▸ GOAL OF THE EXERCISE: Pull every line of the entries that has the word "mark".
- Opening Delimiter -
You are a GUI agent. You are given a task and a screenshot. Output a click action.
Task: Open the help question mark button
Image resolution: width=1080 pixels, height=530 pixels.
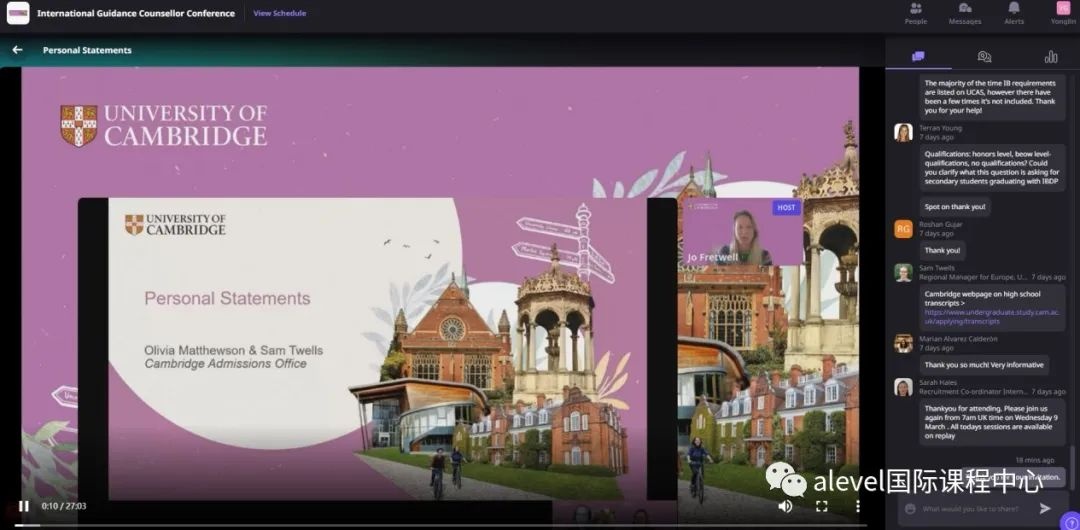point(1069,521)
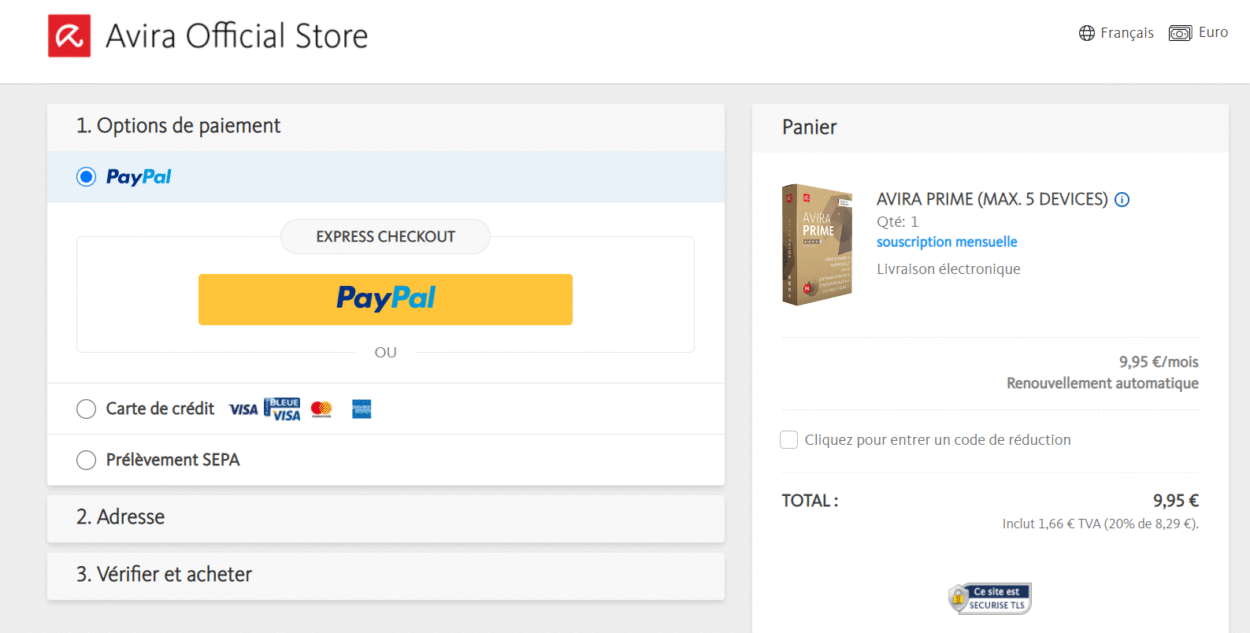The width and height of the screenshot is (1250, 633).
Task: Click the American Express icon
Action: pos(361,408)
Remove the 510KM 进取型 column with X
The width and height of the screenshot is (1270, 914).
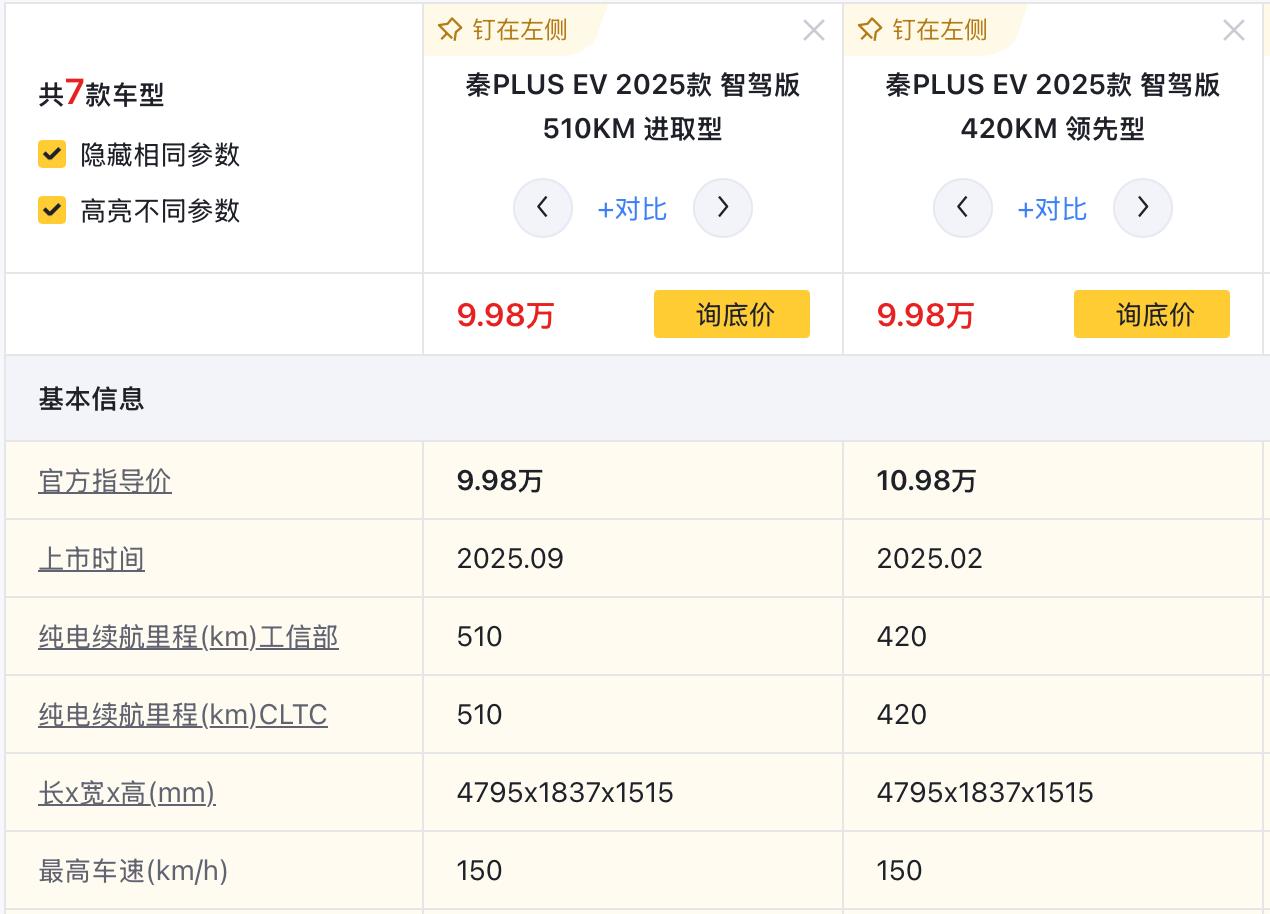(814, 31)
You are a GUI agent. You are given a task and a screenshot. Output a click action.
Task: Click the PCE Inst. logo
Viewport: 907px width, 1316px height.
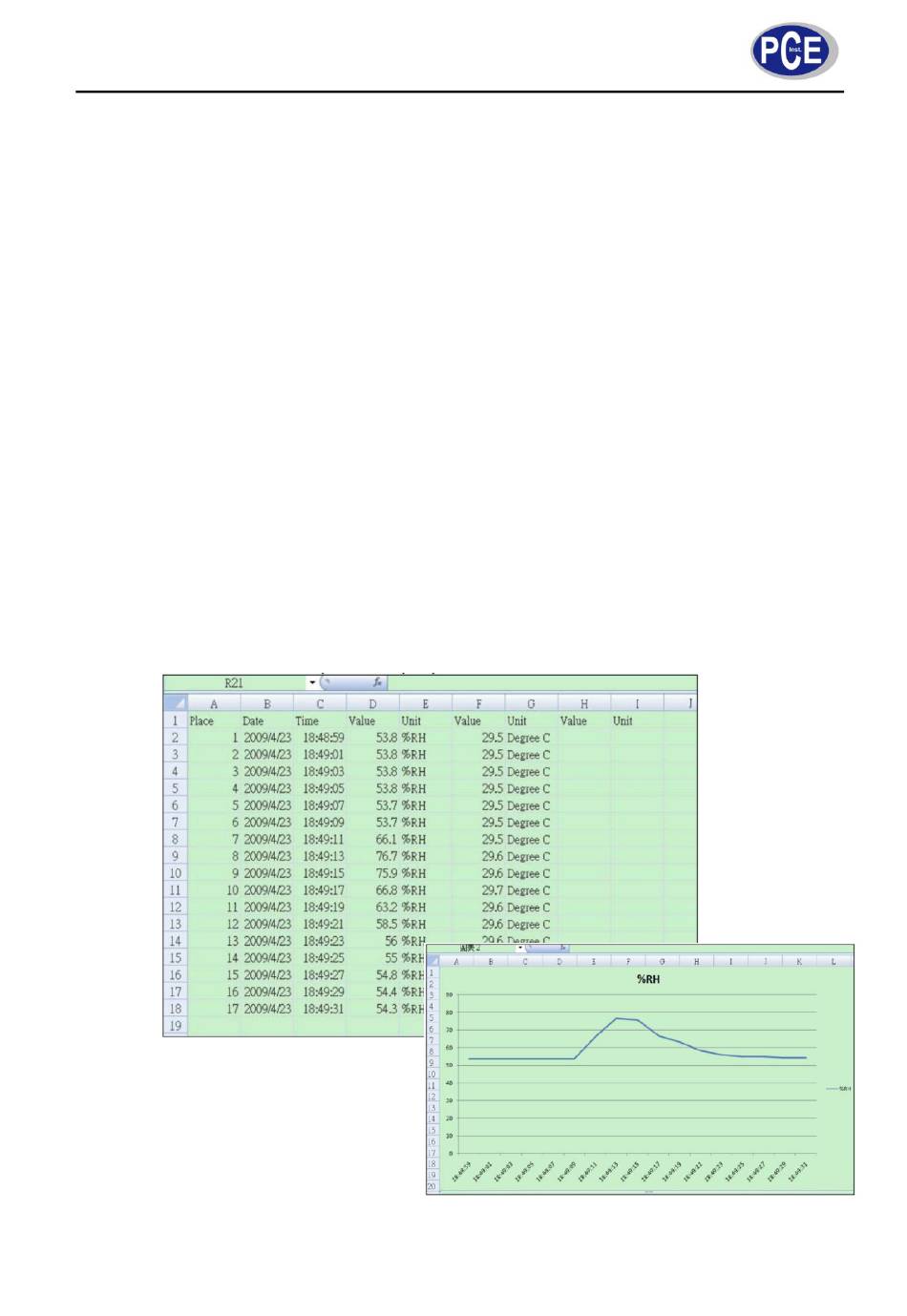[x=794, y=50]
- Closing Delimiter -
- Opening Delimiter -
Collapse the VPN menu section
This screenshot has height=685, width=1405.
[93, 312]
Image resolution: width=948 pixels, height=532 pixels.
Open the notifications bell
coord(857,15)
- Closing Delimiter -
- Opening Delimiter -
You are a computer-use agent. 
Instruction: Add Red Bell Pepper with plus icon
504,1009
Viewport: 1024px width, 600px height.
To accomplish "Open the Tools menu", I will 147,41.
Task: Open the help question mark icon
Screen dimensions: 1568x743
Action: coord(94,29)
- Closing Delimiter -
▸ SOLUTION BELOW:
Task: Open the help question mark button
Task: Open the help question mark icon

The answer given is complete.